### Assignment
Every record shown here must be duplicated without change.

BEGIN Data provided

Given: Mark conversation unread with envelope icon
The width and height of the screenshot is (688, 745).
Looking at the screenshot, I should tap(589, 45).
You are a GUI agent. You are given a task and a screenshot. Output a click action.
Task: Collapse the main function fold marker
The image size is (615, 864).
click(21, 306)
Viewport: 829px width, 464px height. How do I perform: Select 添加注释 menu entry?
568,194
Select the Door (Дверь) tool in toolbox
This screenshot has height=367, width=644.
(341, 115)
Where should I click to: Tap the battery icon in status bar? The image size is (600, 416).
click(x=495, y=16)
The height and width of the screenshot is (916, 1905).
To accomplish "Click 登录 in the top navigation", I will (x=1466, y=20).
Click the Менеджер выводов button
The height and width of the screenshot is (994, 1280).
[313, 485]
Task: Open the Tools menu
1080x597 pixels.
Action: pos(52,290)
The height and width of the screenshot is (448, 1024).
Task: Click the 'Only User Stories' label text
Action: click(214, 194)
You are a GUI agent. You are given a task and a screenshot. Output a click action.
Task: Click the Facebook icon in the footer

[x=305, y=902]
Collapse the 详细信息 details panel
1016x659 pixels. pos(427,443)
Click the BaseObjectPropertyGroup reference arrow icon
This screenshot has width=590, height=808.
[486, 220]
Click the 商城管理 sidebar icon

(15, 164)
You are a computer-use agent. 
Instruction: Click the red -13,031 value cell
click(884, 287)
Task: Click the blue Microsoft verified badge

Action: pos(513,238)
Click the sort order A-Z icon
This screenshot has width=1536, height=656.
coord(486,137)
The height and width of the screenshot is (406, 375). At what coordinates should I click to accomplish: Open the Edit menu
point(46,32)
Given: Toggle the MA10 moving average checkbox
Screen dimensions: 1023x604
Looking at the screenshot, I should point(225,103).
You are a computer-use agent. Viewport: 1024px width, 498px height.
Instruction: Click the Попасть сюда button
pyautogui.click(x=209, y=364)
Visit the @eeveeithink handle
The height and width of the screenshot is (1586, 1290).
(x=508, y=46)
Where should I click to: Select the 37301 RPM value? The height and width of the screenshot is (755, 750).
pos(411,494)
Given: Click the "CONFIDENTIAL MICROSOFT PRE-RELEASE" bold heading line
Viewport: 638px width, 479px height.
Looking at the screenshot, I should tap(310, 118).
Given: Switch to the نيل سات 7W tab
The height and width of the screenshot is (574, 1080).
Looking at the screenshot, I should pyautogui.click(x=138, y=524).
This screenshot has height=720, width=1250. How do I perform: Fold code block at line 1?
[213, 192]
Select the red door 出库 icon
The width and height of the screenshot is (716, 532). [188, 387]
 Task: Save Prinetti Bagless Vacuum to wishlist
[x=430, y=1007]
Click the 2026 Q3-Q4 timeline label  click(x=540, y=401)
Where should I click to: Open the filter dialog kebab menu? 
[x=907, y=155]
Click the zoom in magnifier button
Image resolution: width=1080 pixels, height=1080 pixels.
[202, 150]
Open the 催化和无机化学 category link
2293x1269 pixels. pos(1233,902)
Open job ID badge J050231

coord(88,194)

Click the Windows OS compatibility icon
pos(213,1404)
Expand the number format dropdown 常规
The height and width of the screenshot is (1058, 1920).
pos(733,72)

END Data provided

### The answer
Given: Mark conversation unread with envelope icon
The width and height of the screenshot is (688, 745).
Looking at the screenshot, I should tap(589, 45).
You are a GUI agent. You are given a task and a screenshot. Output a click action.
Task: Collapse the main function fold marker
The image size is (615, 864).
click(21, 306)
Viewport: 829px width, 464px height. How do I perform: Select 添加注释 menu entry?
568,194
Select the Door (Дверь) tool in toolbox
This screenshot has height=367, width=644.
(341, 115)
Where should I click to: Tap the battery icon in status bar? The image size is (600, 416).
click(x=495, y=16)
The height and width of the screenshot is (916, 1905).
To accomplish "Click 登录 in the top navigation", I will (x=1466, y=20).
Click the Менеджер выводов button
The height and width of the screenshot is (994, 1280).
[313, 485]
Task: Open the Tools menu
1080x597 pixels.
Action: pos(52,290)
The height and width of the screenshot is (448, 1024).
Task: Click the 'Only User Stories' label text
Action: click(214, 194)
You are a GUI agent. You are given a task and a screenshot. Output a click action.
Task: Click the Facebook icon in the footer

[x=305, y=902]
Collapse the 详细信息 details panel
1016x659 pixels. pos(427,443)
Click the BaseObjectPropertyGroup reference arrow icon
This screenshot has width=590, height=808.
[486, 220]
Click the 商城管理 sidebar icon

(15, 164)
You are a computer-use agent. 
Instruction: Click the red -13,031 value cell
click(884, 287)
Task: Click the blue Microsoft verified badge

Action: pos(513,238)
Click the sort order A-Z icon
This screenshot has width=1536, height=656.
coord(486,137)
The height and width of the screenshot is (406, 375). At what coordinates should I click to accomplish: Open the Edit menu
point(46,32)
Given: Toggle the MA10 moving average checkbox
Screen dimensions: 1023x604
Looking at the screenshot, I should point(225,103).
You are a computer-use agent. Viewport: 1024px width, 498px height.
Instruction: Click the Попасть сюда button
pyautogui.click(x=209, y=364)
Visit the @eeveeithink handle
The height and width of the screenshot is (1586, 1290).
(x=508, y=46)
Where should I click to: Select the 37301 RPM value? The height and width of the screenshot is (755, 750).
pos(411,494)
Given: Click the "CONFIDENTIAL MICROSOFT PRE-RELEASE" bold heading line
Viewport: 638px width, 479px height.
Looking at the screenshot, I should tap(310, 118).
Given: Switch to the نيل سات 7W tab
The height and width of the screenshot is (574, 1080).
Looking at the screenshot, I should pyautogui.click(x=138, y=524).
This screenshot has height=720, width=1250. How do I perform: Fold code block at line 1?
[213, 192]
Select the red door 出库 icon
The width and height of the screenshot is (716, 532). [188, 387]
 Task: Save Prinetti Bagless Vacuum to wishlist
[x=430, y=1007]
Click the 2026 Q3-Q4 timeline label  click(x=540, y=401)
Where should I click to: Open the filter dialog kebab menu? 
[x=907, y=155]
Click the zoom in magnifier button
Image resolution: width=1080 pixels, height=1080 pixels.
[202, 150]
Open the 催化和无机化学 category link
2293x1269 pixels. pos(1233,902)
Open job ID badge J050231

coord(88,194)

Click the Windows OS compatibility icon
pos(213,1404)
Expand the number format dropdown 常规
The height and width of the screenshot is (1058, 1920).
pos(733,72)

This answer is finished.